◆ WORK REQUEST
Leaving all pictures out, output exactly and only the line containing "Screen dimensions: 163x157" and the lines that follow it to the end of the material below.

◆ DATA EXCERPTS
════════════════════

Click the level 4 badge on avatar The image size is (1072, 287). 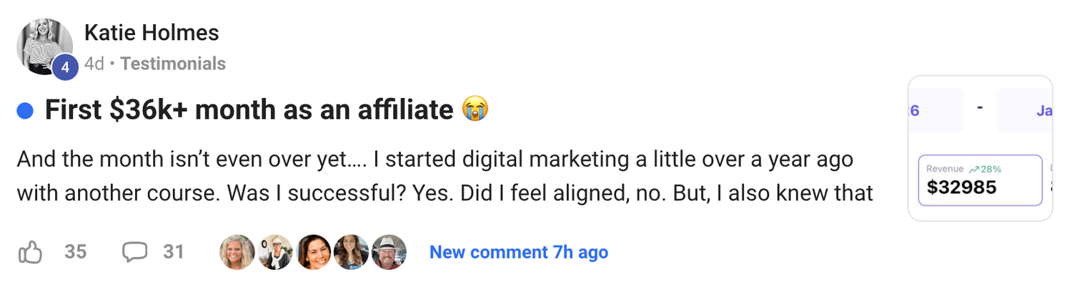click(65, 67)
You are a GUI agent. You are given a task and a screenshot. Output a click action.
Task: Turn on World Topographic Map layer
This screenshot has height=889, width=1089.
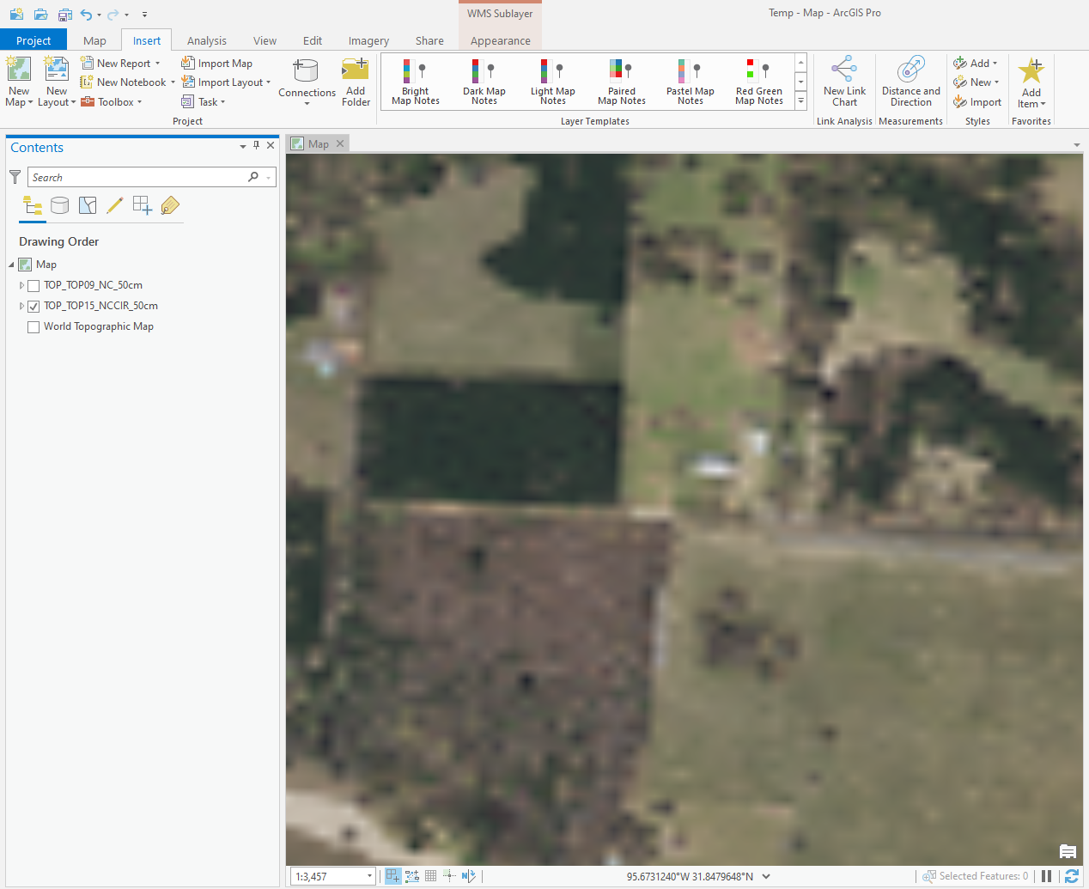point(33,327)
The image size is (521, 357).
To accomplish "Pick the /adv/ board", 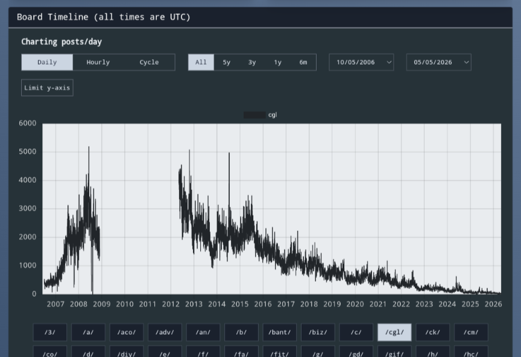I will coord(165,332).
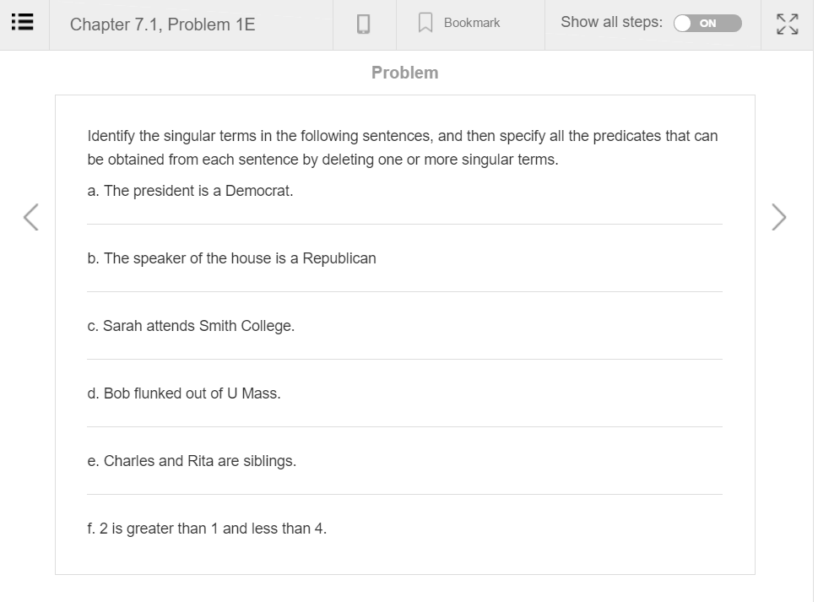Advance to next problem with right chevron
Screen dimensions: 818x602
(778, 217)

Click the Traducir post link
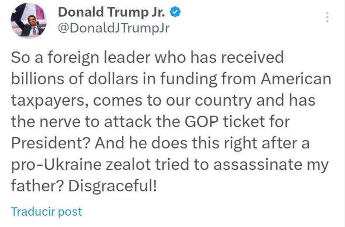[46, 212]
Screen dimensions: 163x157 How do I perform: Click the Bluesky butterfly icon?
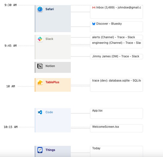point(94,24)
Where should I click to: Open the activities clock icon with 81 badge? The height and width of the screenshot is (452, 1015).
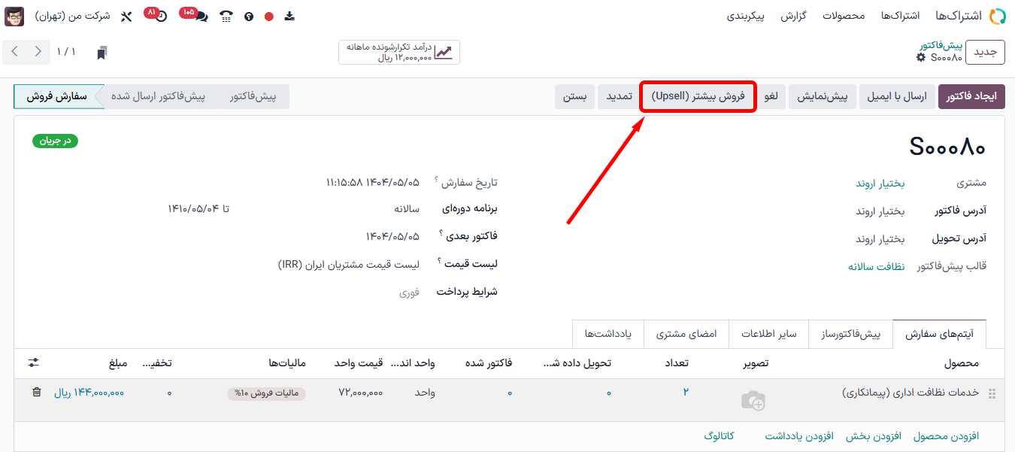159,16
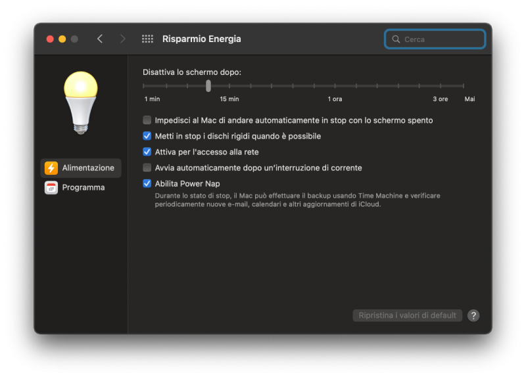Click the forward navigation chevron
526x379 pixels.
click(x=122, y=39)
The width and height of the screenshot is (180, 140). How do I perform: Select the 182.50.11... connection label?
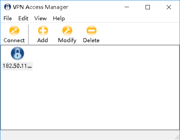(17, 66)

════════════════════

◆ RESPONSE AREA
Screen dimensions: 163x157 How do I perform: Click the Bluesky butterfly icon?
point(94,24)
Where should I click to: Open the activities clock icon with 81 badge? The height and width of the screenshot is (452, 1015).
159,16
Click the forward navigation chevron
526x379 pixels.
click(x=122, y=39)
The width and height of the screenshot is (180, 140). How do I perform: Select the 182.50.11... connection label?
(17, 66)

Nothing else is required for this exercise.